EKBIS.CO, JAKARTA -- Peneliti dari lembaga kajian Center for Indonesian Policy Studies (CIPS) menyatakan regulasi yang semakin memudahkan dunia usaha untuk berbisnis bakal lebih banyak memunculkan "unicorn". Unicorn adalah perusahaan rintisan dengan nilai ekonomi perusahaan minimal 1 miliar dolar AS.

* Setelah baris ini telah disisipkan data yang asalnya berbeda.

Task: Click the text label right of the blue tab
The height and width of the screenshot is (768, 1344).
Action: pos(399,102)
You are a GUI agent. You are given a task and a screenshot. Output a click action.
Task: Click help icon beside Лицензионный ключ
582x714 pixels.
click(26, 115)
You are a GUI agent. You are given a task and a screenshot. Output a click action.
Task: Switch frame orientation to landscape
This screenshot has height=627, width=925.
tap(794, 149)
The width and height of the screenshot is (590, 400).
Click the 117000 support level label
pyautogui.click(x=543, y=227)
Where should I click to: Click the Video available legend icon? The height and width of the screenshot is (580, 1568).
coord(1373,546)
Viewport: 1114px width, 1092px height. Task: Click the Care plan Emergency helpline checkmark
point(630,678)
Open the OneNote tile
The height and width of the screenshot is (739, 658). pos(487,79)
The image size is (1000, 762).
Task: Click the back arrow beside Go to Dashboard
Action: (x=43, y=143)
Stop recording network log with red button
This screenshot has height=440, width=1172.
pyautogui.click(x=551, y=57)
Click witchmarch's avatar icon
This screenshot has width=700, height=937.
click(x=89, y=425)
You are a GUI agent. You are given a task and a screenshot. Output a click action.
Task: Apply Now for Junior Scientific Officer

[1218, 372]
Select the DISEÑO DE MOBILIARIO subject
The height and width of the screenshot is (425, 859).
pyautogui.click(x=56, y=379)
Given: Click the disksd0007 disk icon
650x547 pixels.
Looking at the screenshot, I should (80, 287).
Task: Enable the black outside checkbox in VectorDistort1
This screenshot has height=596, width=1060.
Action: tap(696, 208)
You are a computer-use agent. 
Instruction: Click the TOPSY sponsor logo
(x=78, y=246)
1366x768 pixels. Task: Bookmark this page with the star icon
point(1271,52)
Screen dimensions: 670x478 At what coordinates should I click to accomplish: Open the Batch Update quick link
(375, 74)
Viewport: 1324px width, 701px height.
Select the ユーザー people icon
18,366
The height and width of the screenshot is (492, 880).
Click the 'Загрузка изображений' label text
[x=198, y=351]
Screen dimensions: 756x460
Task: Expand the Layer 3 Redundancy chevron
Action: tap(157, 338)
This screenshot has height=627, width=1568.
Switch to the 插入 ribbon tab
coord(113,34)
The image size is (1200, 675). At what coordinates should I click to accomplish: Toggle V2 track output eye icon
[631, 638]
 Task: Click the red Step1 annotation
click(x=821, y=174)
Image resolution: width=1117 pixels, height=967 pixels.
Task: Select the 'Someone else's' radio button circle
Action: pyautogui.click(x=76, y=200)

"Rencana pemerintah untuk mengembangkan 'startup' (perusahaan rintisan) menjadi unicorn patut diapresiasi. Namun upaya tersebut juga harus diikuti adanya perbaikan regulasi yang memungkinkan sebuah startup tumbuh menjadi unicorn, salah satunya adalah terkait kemudahan berusaha," kata peneliti CIPS Indra Krishnamurti di Jakarta, Jumat (22/2).
Menurut Indra Krishnamutri, saat ini berbagai aspek terkait kemudahan berusaha di Indonesia masih perlu diperbaiki, termasuk dalam ketegori mendaftarkan usaha di Tanah Air.
Terkait dengan pengembangan unicorn, menurut dia, seharusnya juga bisa dipermudah akses terhadap finansial yang memadai. "Saat ini, walaupun dikatakan 3,1 persen masyarakat Indonesia telah menjadi wirausahawan, namun jumlah usaha yang sudah terdaftar secara formal masih sangat kecil. Ini tentu saja akan membatasi jumlah usaha yang berpotensi menjadi unicorn," jelasnya.
Untuk memastikan adanya iklim usaha yang menunjang terbentuknya unicorn, ia menegaskan perlu adanya penyederhanaan dalam aspek perizinan, seperti penyederhanaan jumlah izin yang harus diurus, biaya yang dikeluarkan dan hari yang diperlukan bagi pada perintis usaha.
Sementara itu, peringkat Indonesia dalam Indeks Kemudahan Berusaha yang dirilis oleh Bank Dunia pada 2018 lalu yaitu di posisi ke-72 dari 190 negara.
Sebagai perbandingan, negara-negara Asia Tenggara lainnya justru menepati peringkat yang jauh lebih baik daripada Indonesia, misalnya Singapura di peringkat ke-2, Malaysia di peringkat ke-24 dan Thailand di peringkat ke-26.